___ LISTED ENTRIES
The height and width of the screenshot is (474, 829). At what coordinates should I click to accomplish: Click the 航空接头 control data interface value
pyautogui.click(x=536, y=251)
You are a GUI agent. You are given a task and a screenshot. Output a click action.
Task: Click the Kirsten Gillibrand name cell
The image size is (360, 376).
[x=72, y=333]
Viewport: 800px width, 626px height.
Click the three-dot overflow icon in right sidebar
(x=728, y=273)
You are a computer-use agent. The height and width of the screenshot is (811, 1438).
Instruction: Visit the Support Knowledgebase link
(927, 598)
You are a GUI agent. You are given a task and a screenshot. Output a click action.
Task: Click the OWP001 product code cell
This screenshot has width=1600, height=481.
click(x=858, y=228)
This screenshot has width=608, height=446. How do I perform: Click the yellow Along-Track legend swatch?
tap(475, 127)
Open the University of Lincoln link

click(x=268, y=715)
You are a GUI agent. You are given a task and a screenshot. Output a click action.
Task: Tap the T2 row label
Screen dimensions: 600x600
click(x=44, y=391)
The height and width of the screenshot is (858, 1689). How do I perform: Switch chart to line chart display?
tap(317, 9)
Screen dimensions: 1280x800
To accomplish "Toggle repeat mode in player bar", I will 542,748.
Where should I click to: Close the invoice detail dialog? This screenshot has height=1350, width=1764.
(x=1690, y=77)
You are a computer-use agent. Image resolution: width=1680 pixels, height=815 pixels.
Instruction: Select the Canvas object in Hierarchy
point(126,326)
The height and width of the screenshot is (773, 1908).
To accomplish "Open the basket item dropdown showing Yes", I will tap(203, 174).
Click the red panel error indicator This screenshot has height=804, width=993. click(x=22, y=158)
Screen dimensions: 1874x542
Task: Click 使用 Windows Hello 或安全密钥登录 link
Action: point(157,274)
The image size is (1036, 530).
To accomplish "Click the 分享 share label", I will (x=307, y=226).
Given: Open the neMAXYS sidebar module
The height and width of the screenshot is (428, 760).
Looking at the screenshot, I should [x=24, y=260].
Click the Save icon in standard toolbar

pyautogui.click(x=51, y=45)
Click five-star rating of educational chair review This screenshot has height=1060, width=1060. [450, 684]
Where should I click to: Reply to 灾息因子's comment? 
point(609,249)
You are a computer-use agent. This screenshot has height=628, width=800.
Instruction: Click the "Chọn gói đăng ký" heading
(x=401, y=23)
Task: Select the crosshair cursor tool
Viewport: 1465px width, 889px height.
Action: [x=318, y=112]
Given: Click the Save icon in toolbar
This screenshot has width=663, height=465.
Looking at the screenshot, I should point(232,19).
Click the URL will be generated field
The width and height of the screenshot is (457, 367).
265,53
______
(YOUR TASK): The answer should consist only of the lines from the one containing "Where should I click to: Close" through the last line of the data, given again exactly.

(TASK OUTPUT):
Where should I click to: Close the invoice detail dialog? This screenshot has height=1350, width=1764.
(x=1690, y=77)
You are a computer-use agent. Image resolution: width=1680 pixels, height=815 pixels.
Instruction: Select the Canvas object in Hierarchy
point(126,326)
The height and width of the screenshot is (773, 1908).
To accomplish "Open the basket item dropdown showing Yes", I will tap(203, 174).
Click the red panel error indicator This screenshot has height=804, width=993. click(x=22, y=158)
Screen dimensions: 1874x542
Task: Click 使用 Windows Hello 或安全密钥登录 link
Action: point(157,274)
The image size is (1036, 530).
To accomplish "Click the 分享 share label", I will (x=307, y=226).
Given: Open the neMAXYS sidebar module
The height and width of the screenshot is (428, 760).
Looking at the screenshot, I should [x=24, y=260].
Click the Save icon in standard toolbar

pyautogui.click(x=51, y=45)
Click five-star rating of educational chair review This screenshot has height=1060, width=1060. [450, 684]
Where should I click to: Reply to 灾息因子's comment? 
point(609,249)
You are a computer-use agent. This screenshot has height=628, width=800.
Instruction: Click the "Chọn gói đăng ký" heading
(x=401, y=23)
Task: Select the crosshair cursor tool
Viewport: 1465px width, 889px height.
Action: [x=318, y=112]
Given: Click the Save icon in toolbar
This screenshot has width=663, height=465.
Looking at the screenshot, I should point(232,19).
Click the URL will be generated field
The width and height of the screenshot is (457, 367).
265,53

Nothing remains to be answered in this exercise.